[Given entries]
*****

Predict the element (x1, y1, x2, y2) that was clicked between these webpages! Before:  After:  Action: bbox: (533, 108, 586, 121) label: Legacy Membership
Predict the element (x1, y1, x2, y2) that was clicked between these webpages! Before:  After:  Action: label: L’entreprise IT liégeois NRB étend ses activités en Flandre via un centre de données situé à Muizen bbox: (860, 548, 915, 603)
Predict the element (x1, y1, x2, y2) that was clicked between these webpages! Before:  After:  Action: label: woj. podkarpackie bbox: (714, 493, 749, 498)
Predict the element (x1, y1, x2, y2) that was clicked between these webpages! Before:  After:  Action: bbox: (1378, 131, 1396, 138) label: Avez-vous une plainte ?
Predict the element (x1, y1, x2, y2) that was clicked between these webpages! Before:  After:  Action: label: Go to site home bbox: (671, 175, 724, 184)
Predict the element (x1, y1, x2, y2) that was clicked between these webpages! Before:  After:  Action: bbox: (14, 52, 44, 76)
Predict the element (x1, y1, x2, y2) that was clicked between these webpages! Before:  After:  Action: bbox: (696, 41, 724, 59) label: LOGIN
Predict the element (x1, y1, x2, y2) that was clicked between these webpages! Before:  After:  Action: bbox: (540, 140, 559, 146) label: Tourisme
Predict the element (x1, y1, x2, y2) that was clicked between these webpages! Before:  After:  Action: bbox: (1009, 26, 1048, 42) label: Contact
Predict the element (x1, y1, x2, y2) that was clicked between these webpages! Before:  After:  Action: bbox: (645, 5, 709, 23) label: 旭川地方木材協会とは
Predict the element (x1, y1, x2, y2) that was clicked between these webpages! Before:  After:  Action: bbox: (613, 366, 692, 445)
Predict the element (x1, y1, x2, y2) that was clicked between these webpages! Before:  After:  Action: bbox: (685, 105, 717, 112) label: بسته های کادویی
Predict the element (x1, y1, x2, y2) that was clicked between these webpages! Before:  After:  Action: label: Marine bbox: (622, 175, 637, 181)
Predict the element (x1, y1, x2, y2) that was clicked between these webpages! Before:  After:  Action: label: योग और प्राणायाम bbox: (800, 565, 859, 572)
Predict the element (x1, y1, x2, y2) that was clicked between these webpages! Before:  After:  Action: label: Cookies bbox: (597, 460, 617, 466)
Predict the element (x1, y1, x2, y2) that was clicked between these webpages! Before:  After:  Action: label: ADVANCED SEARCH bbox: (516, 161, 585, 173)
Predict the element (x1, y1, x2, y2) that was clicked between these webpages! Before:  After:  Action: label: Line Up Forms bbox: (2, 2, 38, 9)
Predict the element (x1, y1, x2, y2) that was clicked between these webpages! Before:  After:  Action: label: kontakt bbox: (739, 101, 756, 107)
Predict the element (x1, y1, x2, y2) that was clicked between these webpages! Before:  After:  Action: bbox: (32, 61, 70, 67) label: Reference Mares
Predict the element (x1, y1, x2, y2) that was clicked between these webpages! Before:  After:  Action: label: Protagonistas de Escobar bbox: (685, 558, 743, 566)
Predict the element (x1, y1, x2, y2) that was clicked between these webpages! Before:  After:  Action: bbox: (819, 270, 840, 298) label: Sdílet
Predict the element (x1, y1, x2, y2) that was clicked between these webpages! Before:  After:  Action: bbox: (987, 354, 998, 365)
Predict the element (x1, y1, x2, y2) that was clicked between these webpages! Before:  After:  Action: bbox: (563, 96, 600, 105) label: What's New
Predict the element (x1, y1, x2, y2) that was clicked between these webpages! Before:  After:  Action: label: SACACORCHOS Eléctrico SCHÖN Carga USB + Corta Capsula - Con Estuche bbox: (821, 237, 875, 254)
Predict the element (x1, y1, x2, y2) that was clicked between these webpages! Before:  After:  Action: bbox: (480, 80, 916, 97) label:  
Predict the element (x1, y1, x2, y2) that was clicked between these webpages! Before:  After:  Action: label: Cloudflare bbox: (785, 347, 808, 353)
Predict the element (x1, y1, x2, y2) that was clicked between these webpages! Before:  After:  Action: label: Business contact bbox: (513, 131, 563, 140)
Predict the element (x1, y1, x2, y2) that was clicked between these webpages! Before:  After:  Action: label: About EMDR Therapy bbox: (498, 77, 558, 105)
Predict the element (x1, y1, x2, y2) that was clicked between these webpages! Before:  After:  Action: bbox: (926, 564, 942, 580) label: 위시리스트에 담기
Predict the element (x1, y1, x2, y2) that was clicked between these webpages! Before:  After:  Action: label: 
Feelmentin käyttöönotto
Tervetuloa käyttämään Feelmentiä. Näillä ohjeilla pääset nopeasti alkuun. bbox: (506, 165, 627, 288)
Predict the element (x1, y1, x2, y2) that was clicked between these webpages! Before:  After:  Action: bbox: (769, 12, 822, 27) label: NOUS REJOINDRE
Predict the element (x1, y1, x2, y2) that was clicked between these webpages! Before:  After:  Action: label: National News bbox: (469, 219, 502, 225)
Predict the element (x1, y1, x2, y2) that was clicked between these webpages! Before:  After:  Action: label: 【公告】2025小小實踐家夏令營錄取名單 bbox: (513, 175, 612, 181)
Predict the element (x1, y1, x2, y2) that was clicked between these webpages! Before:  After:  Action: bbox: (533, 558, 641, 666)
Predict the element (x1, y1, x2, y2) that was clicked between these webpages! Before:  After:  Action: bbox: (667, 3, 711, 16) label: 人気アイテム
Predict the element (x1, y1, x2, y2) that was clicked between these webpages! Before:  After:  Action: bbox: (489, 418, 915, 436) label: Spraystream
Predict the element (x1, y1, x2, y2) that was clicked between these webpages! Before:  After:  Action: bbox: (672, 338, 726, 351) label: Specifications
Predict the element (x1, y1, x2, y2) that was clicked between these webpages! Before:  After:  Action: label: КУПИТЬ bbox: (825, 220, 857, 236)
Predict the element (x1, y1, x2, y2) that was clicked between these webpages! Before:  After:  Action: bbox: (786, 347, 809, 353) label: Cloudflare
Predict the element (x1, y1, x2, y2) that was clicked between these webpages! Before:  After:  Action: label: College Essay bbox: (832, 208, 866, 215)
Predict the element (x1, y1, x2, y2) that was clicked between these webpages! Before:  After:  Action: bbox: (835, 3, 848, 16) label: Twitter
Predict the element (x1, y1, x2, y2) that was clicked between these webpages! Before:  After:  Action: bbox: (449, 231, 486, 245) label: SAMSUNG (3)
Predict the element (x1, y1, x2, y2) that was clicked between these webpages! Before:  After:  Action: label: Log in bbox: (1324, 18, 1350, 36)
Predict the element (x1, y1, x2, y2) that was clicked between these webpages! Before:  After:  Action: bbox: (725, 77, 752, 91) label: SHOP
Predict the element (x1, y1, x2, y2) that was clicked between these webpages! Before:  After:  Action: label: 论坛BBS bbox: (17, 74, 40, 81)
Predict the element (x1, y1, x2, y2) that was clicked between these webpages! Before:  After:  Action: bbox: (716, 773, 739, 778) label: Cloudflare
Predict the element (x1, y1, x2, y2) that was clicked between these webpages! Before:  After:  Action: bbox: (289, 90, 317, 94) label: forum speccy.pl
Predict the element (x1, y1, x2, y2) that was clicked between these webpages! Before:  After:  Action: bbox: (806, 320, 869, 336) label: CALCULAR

*****

Rewrite the rows above as a numbered list, leaving out any blank lines.

1. Predict the element (x1, y1, x2, y2) that was clicked between these webpages! Before:  After:  Action: bbox: (533, 108, 586, 121) label: Legacy Membership
2. Predict the element (x1, y1, x2, y2) that was clicked between these webpages! Before:  After:  Action: label: L’entreprise IT liégeois NRB étend ses activités en Flandre via un centre de données situé à Muizen bbox: (860, 548, 915, 603)
3. Predict the element (x1, y1, x2, y2) that was clicked between these webpages! Before:  After:  Action: label: woj. podkarpackie bbox: (714, 493, 749, 498)
4. Predict the element (x1, y1, x2, y2) that was clicked between these webpages! Before:  After:  Action: bbox: (1378, 131, 1396, 138) label: Avez-vous une plainte ?
5. Predict the element (x1, y1, x2, y2) that was clicked between these webpages! Before:  After:  Action: label: Go to site home bbox: (671, 175, 724, 184)
6. Predict the element (x1, y1, x2, y2) that was clicked between these webpages! Before:  After:  Action: bbox: (14, 52, 44, 76)
7. Predict the element (x1, y1, x2, y2) that was clicked between these webpages! Before:  After:  Action: bbox: (696, 41, 724, 59) label: LOGIN
8. Predict the element (x1, y1, x2, y2) that was clicked between these webpages! Before:  After:  Action: bbox: (540, 140, 559, 146) label: Tourisme
9. Predict the element (x1, y1, x2, y2) that was clicked between these webpages! Before:  After:  Action: bbox: (1009, 26, 1048, 42) label: Contact
10. Predict the element (x1, y1, x2, y2) that was clicked between these webpages! Before:  After:  Action: bbox: (645, 5, 709, 23) label: 旭川地方木材協会とは
11. Predict the element (x1, y1, x2, y2) that was clicked between these webpages! Before:  After:  Action: bbox: (613, 366, 692, 445)
12. Predict the element (x1, y1, x2, y2) that was clicked between these webpages! Before:  After:  Action: bbox: (685, 105, 717, 112) label: بسته های کادویی
13. Predict the element (x1, y1, x2, y2) that was clicked between these webpages! Before:  After:  Action: label: Marine bbox: (622, 175, 637, 181)
14. Predict the element (x1, y1, x2, y2) that was clicked between these webpages! Before:  After:  Action: label: योग और प्राणायाम bbox: (800, 565, 859, 572)
15. Predict the element (x1, y1, x2, y2) that was clicked between these webpages! Before:  After:  Action: label: Cookies bbox: (597, 460, 617, 466)
16. Predict the element (x1, y1, x2, y2) that was clicked between these webpages! Before:  After:  Action: label: ADVANCED SEARCH bbox: (516, 161, 585, 173)
17. Predict the element (x1, y1, x2, y2) that was clicked between these webpages! Before:  After:  Action: label: Line Up Forms bbox: (2, 2, 38, 9)
18. Predict the element (x1, y1, x2, y2) that was clicked between these webpages! Before:  After:  Action: label: kontakt bbox: (739, 101, 756, 107)
19. Predict the element (x1, y1, x2, y2) that was clicked between these webpages! Before:  After:  Action: bbox: (32, 61, 70, 67) label: Reference Mares
20. Predict the element (x1, y1, x2, y2) that was clicked between these webpages! Before:  After:  Action: label: Protagonistas de Escobar bbox: (685, 558, 743, 566)
21. Predict the element (x1, y1, x2, y2) that was clicked between these webpages! Before:  After:  Action: bbox: (819, 270, 840, 298) label: Sdílet
22. Predict the element (x1, y1, x2, y2) that was clicked between these webpages! Before:  After:  Action: bbox: (987, 354, 998, 365)
23. Predict the element (x1, y1, x2, y2) that was clicked between these webpages! Before:  After:  Action: bbox: (563, 96, 600, 105) label: What's New
24. Predict the element (x1, y1, x2, y2) that was clicked between these webpages! Before:  After:  Action: label: SACACORCHOS Eléctrico SCHÖN Carga USB + Corta Capsula - Con Estuche bbox: (821, 237, 875, 254)
25. Predict the element (x1, y1, x2, y2) that was clicked between these webpages! Before:  After:  Action: bbox: (480, 80, 916, 97) label:  
26. Predict the element (x1, y1, x2, y2) that was clicked between these webpages! Before:  After:  Action: label: Cloudflare bbox: (785, 347, 808, 353)
27. Predict the element (x1, y1, x2, y2) that was clicked between these webpages! Before:  After:  Action: label: Business contact bbox: (513, 131, 563, 140)
28. Predict the element (x1, y1, x2, y2) that was clicked between these webpages! Before:  After:  Action: label: About EMDR Therapy bbox: (498, 77, 558, 105)
29. Predict the element (x1, y1, x2, y2) that was clicked between these webpages! Before:  After:  Action: bbox: (926, 564, 942, 580) label: 위시리스트에 담기
30. Predict the element (x1, y1, x2, y2) that was clicked between these webpages! Before:  After:  Action: label: 
31. Feelmentin käyttöönotto
32. Tervetuloa käyttämään Feelmentiä. Näillä ohjeilla pääset nopeasti alkuun. bbox: (506, 165, 627, 288)
33. Predict the element (x1, y1, x2, y2) that was clicked between these webpages! Before:  After:  Action: bbox: (769, 12, 822, 27) label: NOUS REJOINDRE
34. Predict the element (x1, y1, x2, y2) that was clicked between these webpages! Before:  After:  Action: label: National News bbox: (469, 219, 502, 225)
35. Predict the element (x1, y1, x2, y2) that was clicked between these webpages! Before:  After:  Action: label: 【公告】2025小小實踐家夏令營錄取名單 bbox: (513, 175, 612, 181)
36. Predict the element (x1, y1, x2, y2) that was clicked between these webpages! Before:  After:  Action: bbox: (533, 558, 641, 666)
37. Predict the element (x1, y1, x2, y2) that was clicked between these webpages! Before:  After:  Action: bbox: (667, 3, 711, 16) label: 人気アイテム
38. Predict the element (x1, y1, x2, y2) that was clicked between these webpages! Before:  After:  Action: bbox: (489, 418, 915, 436) label: Spraystream
39. Predict the element (x1, y1, x2, y2) that was clicked between these webpages! Before:  After:  Action: bbox: (672, 338, 726, 351) label: Specifications
40. Predict the element (x1, y1, x2, y2) that was clicked between these webpages! Before:  After:  Action: label: КУПИТЬ bbox: (825, 220, 857, 236)
41. Predict the element (x1, y1, x2, y2) that was clicked between these webpages! Before:  After:  Action: bbox: (786, 347, 809, 353) label: Cloudflare
42. Predict the element (x1, y1, x2, y2) that was clicked between these webpages! Before:  After:  Action: label: College Essay bbox: (832, 208, 866, 215)
43. Predict the element (x1, y1, x2, y2) that was clicked between these webpages! Before:  After:  Action: bbox: (835, 3, 848, 16) label: Twitter
44. Predict the element (x1, y1, x2, y2) that was clicked between these webpages! Before:  After:  Action: bbox: (449, 231, 486, 245) label: SAMSUNG (3)
45. Predict the element (x1, y1, x2, y2) that was clicked between these webpages! Before:  After:  Action: label: Log in bbox: (1324, 18, 1350, 36)
46. Predict the element (x1, y1, x2, y2) that was clicked between these webpages! Before:  After:  Action: bbox: (725, 77, 752, 91) label: SHOP
47. Predict the element (x1, y1, x2, y2) that was clicked between these webpages! Before:  After:  Action: label: 论坛BBS bbox: (17, 74, 40, 81)
48. Predict the element (x1, y1, x2, y2) that was clicked between these webpages! Before:  After:  Action: bbox: (716, 773, 739, 778) label: Cloudflare
49. Predict the element (x1, y1, x2, y2) that was clicked between these webpages! Before:  After:  Action: bbox: (289, 90, 317, 94) label: forum speccy.pl
50. Predict the element (x1, y1, x2, y2) that was clicked between these webpages! Before:  After:  Action: bbox: (806, 320, 869, 336) label: CALCULAR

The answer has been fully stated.